* _THE PROBLEM_:
Your copy should repeat each record exactly and contain none of the pictures.

Items from a dataset:

[Start of Attachment]

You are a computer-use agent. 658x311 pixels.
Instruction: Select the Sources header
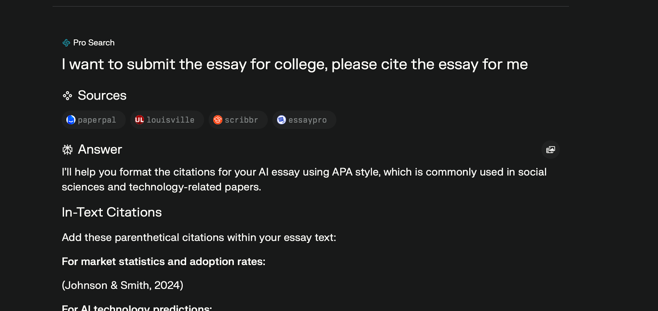[101, 96]
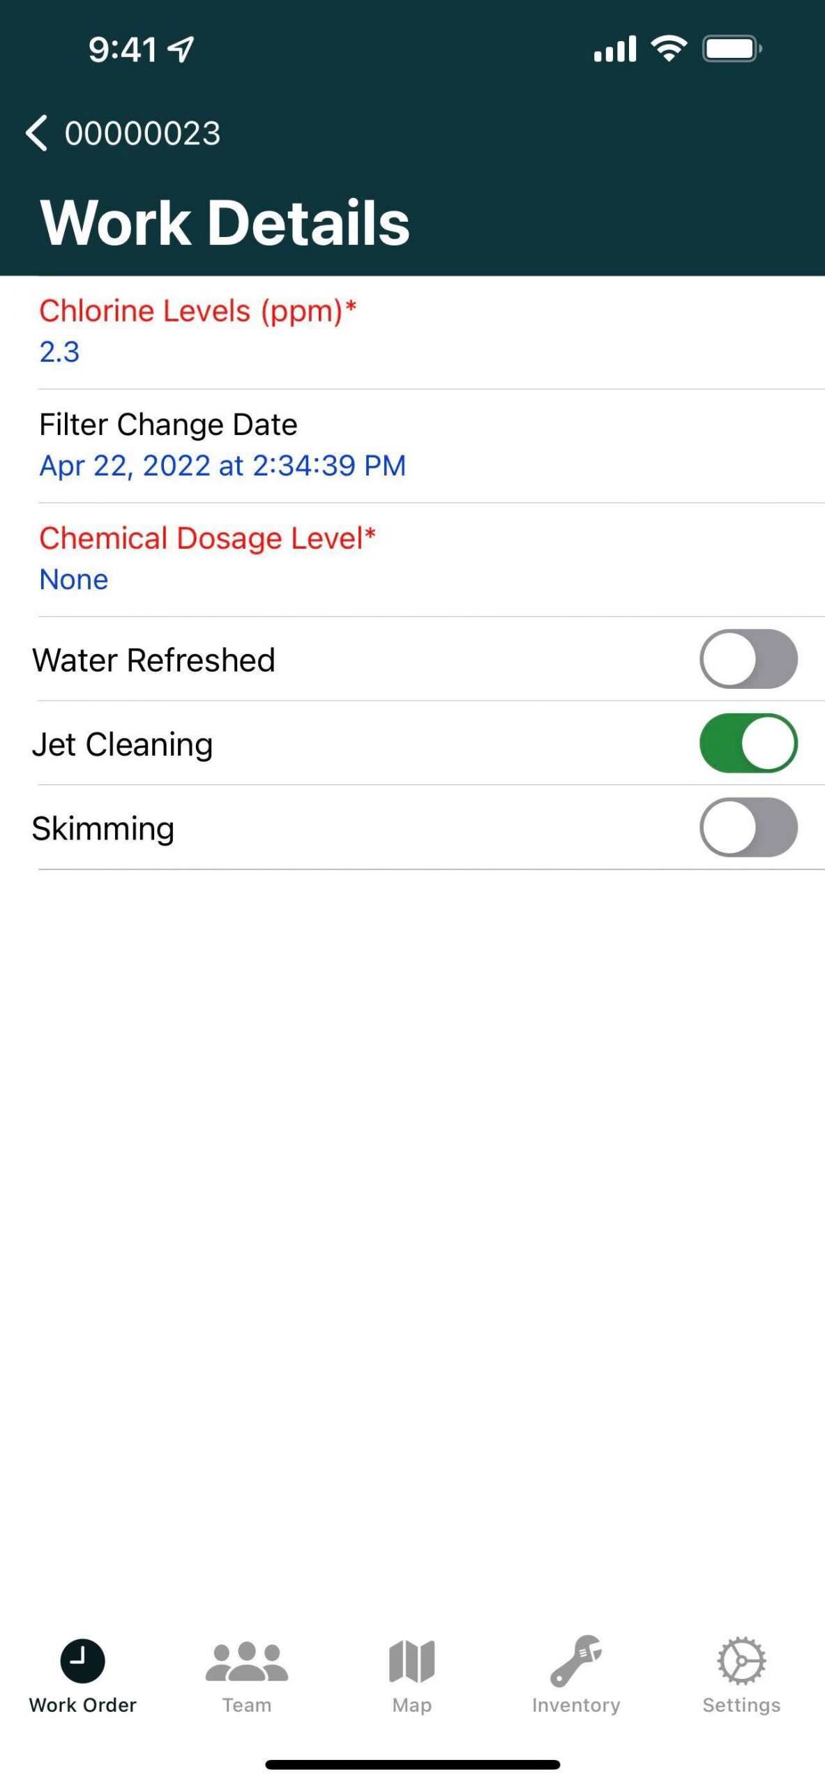825x1785 pixels.
Task: Disable the Jet Cleaning switch
Action: [x=748, y=743]
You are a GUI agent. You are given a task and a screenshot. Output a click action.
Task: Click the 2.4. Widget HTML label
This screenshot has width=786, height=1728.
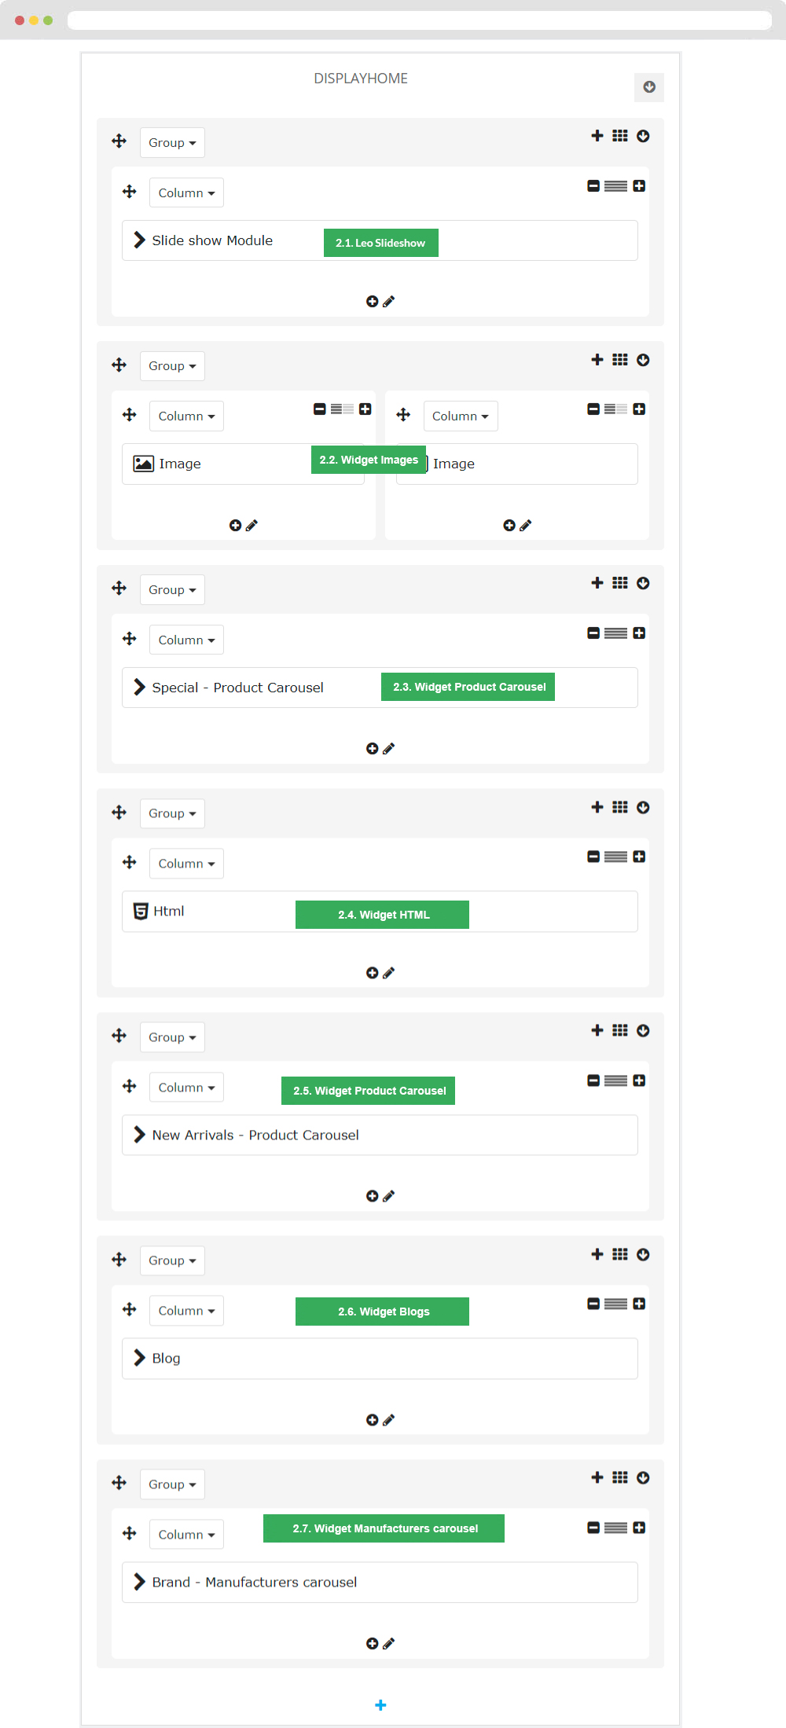[382, 915]
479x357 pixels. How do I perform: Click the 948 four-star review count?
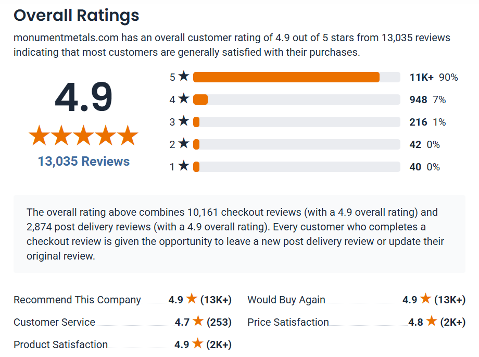pos(418,100)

[End of Attachment]

* _OUTPUT OF THE TASK_:
You are a computer-use agent. 658x311 pixels.
Instruction: Select the Sources header
[101, 96]
825x1785 pixels.
Task: Disable the Jet Cleaning switch
Action: [x=748, y=743]
You are a GUI agent. You are given a task and a screenshot. Output a click action.
Task: Click the 2.4. Widget HTML label
This screenshot has width=786, height=1728.
[382, 915]
479x357 pixels. How do I perform: Click the 948 four-star review count?
pos(418,100)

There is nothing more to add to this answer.